Arbitrage is the act of simultaneously buying and selling assets or commodities in an attempt to exploit a profitable opportunity. Although the idea behind arbitrage is fairly simple, it is quite powerful because the ability to exploit such opportunities is needed for markets to operate efficiently. Arbitrage ensures, for example, that buyers and sellers of foreign exchange can be assured that they are getting the "correct" rates for the currencies they are buying and selling independent of the national foreign-exchange markets they happen to be using.

When markets are efficient, the prices of the objects being traded reflect their true value. And having prices reflect true values is important in decentralized economies, such as the United States, since it is the relative prices of various goods, services, and assets that determines how many will be produced, how they will be allocated, and how funds will be invested. If prices did not reflect true value, then the resulting allocation of goods, services, and investment would not be, in general, economically efficient.

This Commentary focuses on a particular episode in which the recognition of an arbitrage "opportunity" made financial markets more efficient. It wasn't a chance to make a profit that got noticed, it was the way the principles of arbitrage could be applied to the problem of correctly pricing options.
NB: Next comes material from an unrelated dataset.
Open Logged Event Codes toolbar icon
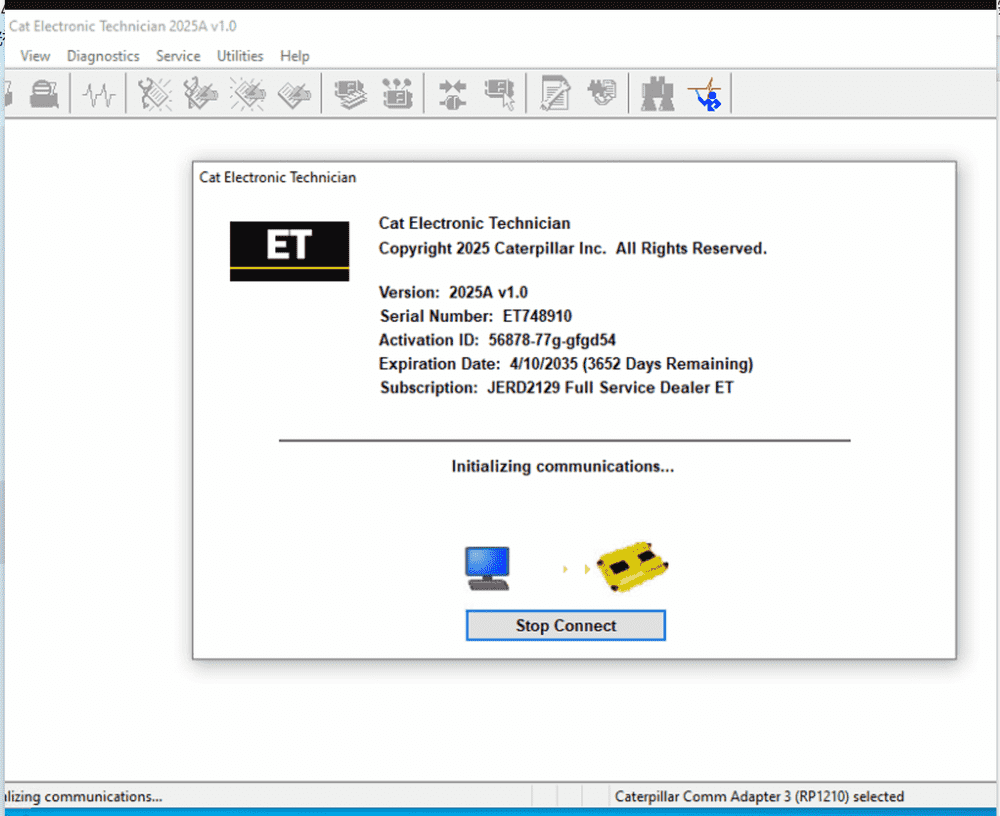The image size is (1000, 816). click(293, 95)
Once financial economists figured it out, the solution enhanced the efficiency of financial markets because it made options useful as hedging instruments. Such instruments can be used to manage cash holdings only if they are correctly priced.

* In Search of the Option Pricing Formula

Options are phenomenally popular these days, but when they were introduced, they didn't take off at first. No one knew how to price them. People were using methods based on familiar financial instruments, like equities and bonds, and these did not work well for pricing options.
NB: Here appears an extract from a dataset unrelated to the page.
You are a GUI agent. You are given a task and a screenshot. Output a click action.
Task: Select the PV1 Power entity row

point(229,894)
An option is called a derivative security because it derives both its payoff structure and its value from some (other) underlying security. A call option on a stock, for example, gives the holder of the call option the right, but not obligation, to purchase a particular stock at some date in the future. The price at which the holder can purchase the stock is called the strike price and the latest possible date at which the holder can purchase the stock-or exercise the option-is called the expiration date. If the holder is only allowed to exercise on the expiration date, the option is called a European; if the holder can exercise any time between now and the expiration date, the option is called an American.

The ability to exercise-or not-gives options different characteristics from the underlying securities on which they're based, and that fact makes them difficult to price. Consider a European call option on ABC stock with a strike price equal to $50 and an expiration date in one year. If you own this option, what will be your possible payoffs one year from now? Clearly, if ABC's stock price is below $50 one year from now, you will not exercise because you would be paying $50 for something that is worth less than that; in these circumstances your payoff will be zero. If the stock price is above $50, you will exercise the option, and for every dollar that ABC's slock is above $50, you will receive that amount.

Determining the payoff structure for an option doesn't seem that difficult. How might one go about determining the value or price of this option? A standard way to think about pricing any financial asset is to first specify the payoffs that the asset is expected to generate in the future; then to appropriately discount these payoffs; and finally add up all of the discounted payoffs. The sum of the discounted payoffs represents the value of the asset, and the price of the asset should be equal to this value.

Future payoffs for financial assets are discounted for at least two reasons. First, a dollar in the future is worth less than a dollar today; so, future dollars must be discounted to make them comparable with dollars today. Second, if one asset's payoff stream is riskier than another's, then, holding all other things equal, the former asset is more valuable than the latter. Hence, riskier payoff streams should be discounted more heavily than less risky payoff streams.

It might seem as if calculating the value of the option should be fairly straightforward. We know when the payoffs to the option will be received and what possible values they may take. All we have to do is to discount these expected future payoffs to determine the option's value.

But here's the rub: What discount factor do we use? A discount factor should reflect the underlying risk of the asset. Since the option's value is related to movements in the stock price of the ABC company, it might seem reasonable to discount the option's future expected payoffs with ABC's discount factor. The problem here is although the movement in the option's payoff perfectly tracks the stock price movements when they are above $50, it does not at all track the movement of the stock price when the price is below $50.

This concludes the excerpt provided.